The Tower of Terror in Tokyo DisneySea features an original storyline and a new exterior design. Mechanically, the Tokyo Tower of Terror is identical to the California and Paris towers with the backwards push at the start of the ride, the “Wave Goodbye” screen, double-decker loading floors and the single-shaft design.
What happened to Harrison Hightower III? The New York Preservation Society has restored his glorious hotel of stolen artifacts and guests retrace his last steps on a tour of the tower – what they encounter instead is a recreation of Hightower’s last moments!
Seated guests are pulled backwards as Hightower’s voice explains the importance of his stolen idol treasure. The elevator shaft darkens, revealing stars and Shiriki Utundu’s glowing green eyes. The elevator begins its ascent.

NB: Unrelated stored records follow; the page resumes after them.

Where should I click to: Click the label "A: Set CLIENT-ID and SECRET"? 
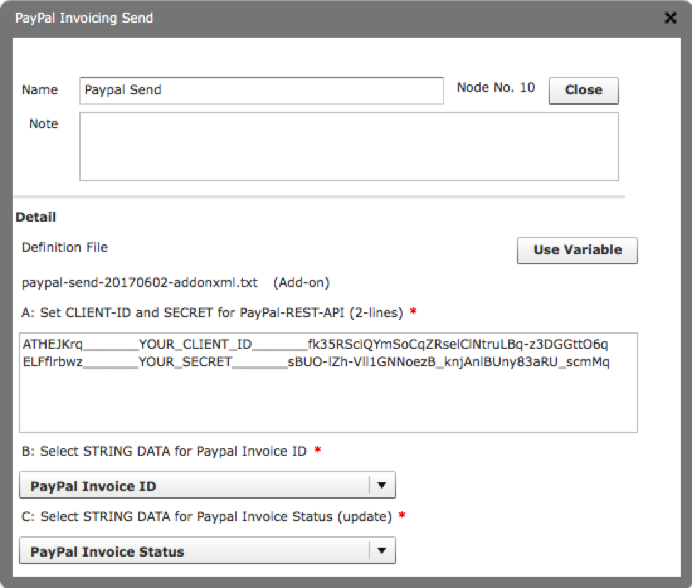212,312
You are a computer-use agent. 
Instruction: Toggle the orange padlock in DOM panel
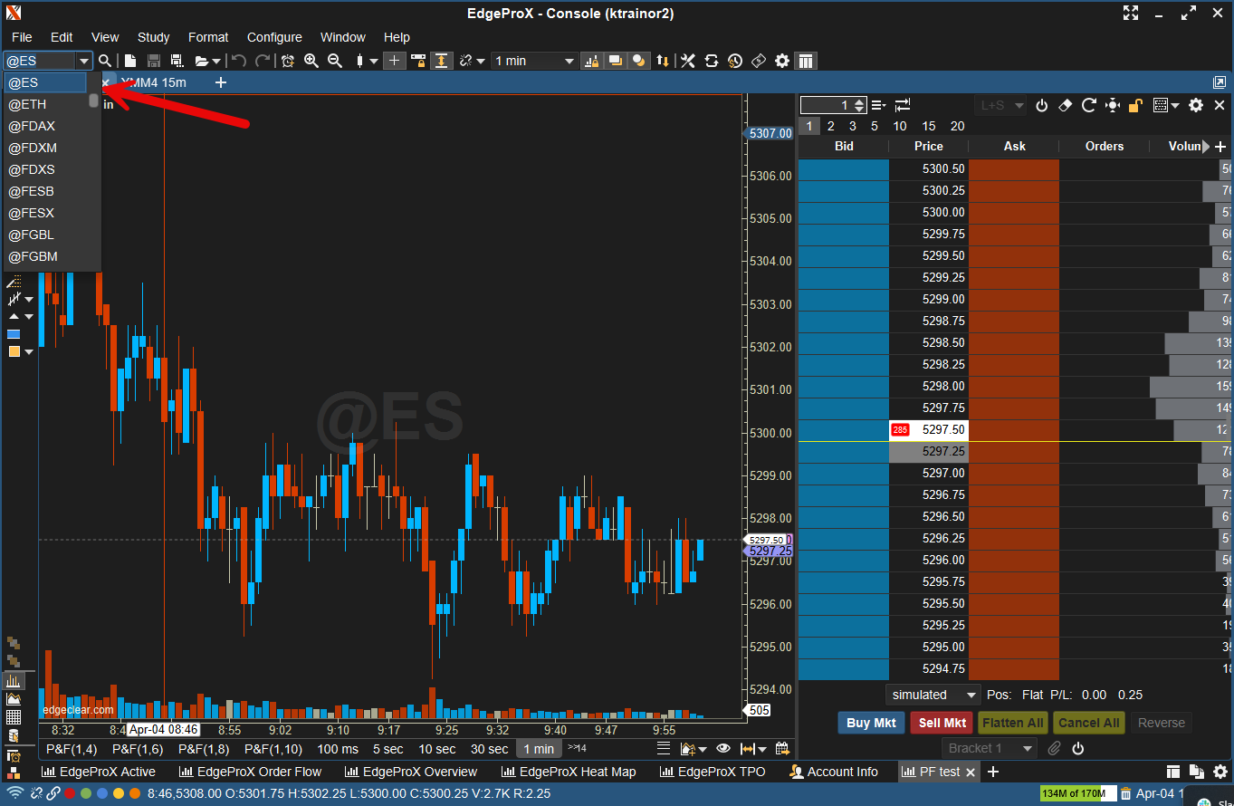click(1135, 105)
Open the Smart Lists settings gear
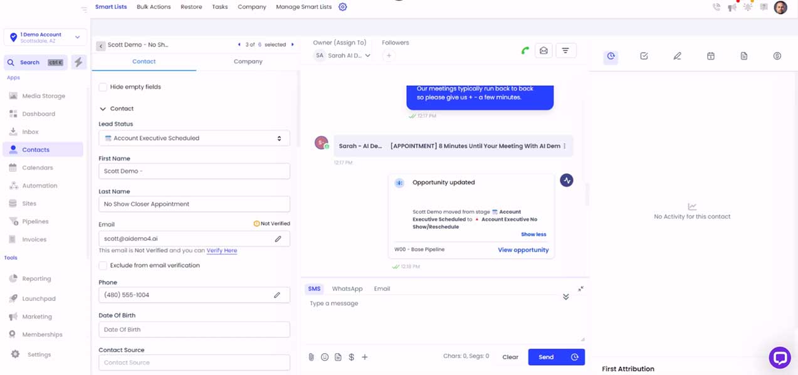The height and width of the screenshot is (375, 798). click(342, 7)

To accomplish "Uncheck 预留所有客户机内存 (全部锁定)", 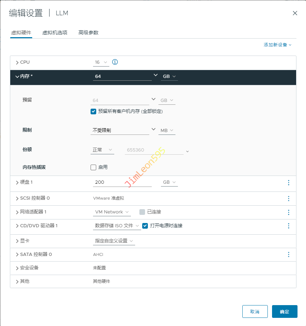I will click(93, 111).
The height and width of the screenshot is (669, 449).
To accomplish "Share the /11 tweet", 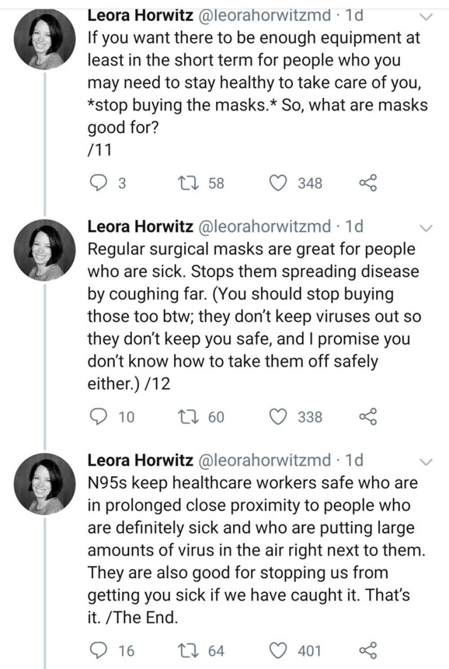I will (369, 183).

The elevator doors open, revealing a dusty hallway and a ghostly figure Hightower figure. He approaches the idol on a table, but the idol glows green and sends him screaming and spinning down an elevator shaft at the far end of the hallway. As he plummets, the idol turns its attention towards the elevator passengers and laughs menacingly as the doors shut and the elevator continues its ascent.

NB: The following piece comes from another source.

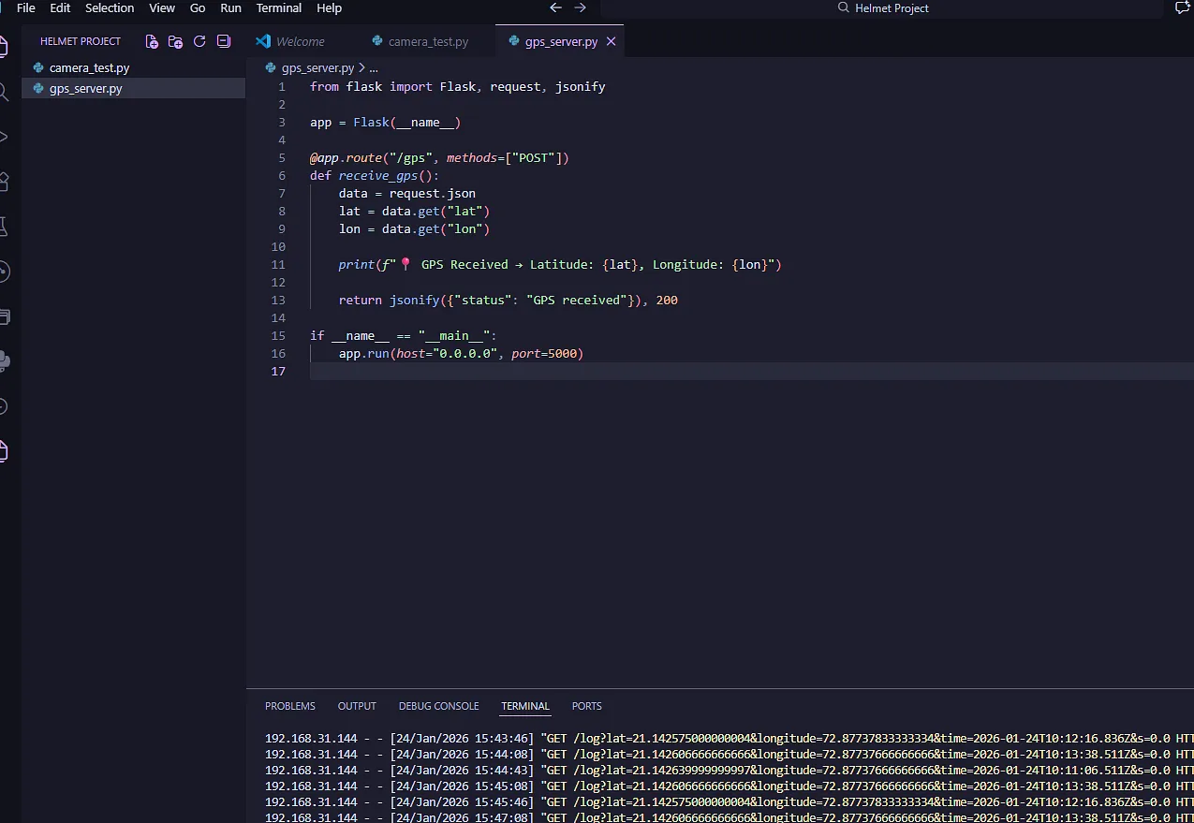Collapse all folders in Explorer
This screenshot has height=823, width=1194.
[x=224, y=41]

When the doors open for the second time, it’s to a very wide mirror reflecting the elevator’s guests. Similar to the DCA and Paris Towers, the reflection is replaced with a glowing green effect as Hightower’s voice tells riders to wave goodbye to the real world. The haunting image fades, and the idol appears in the glass – and suddenly, it strikes! The elevator drops, and the grand finale drop sequence continues from here. Riders are lifted to the top of the shaft for a view of the park through the tower’s broken glass windows, and then the free-falling mania ensues.
As the elevator car returns to the loading/unloading position, Shiriki Utundu glowing green eyes appear again, glaring at guests as they fade away and the service door is illuminated. Guests exit the ride.
Where’s the Twilight Zone?
TV show licensing is a tricky thing – contracts must be agreed upon, payments must be made to the property’s owners. To license the show for Tokyo DisneySea would have required the park’s owners and operators, Oriental Land Company, to pay fees to both Disney and CBS in addition to royalties to CBS. So instead, Disney’s Imagineering team invented a completely new storyline.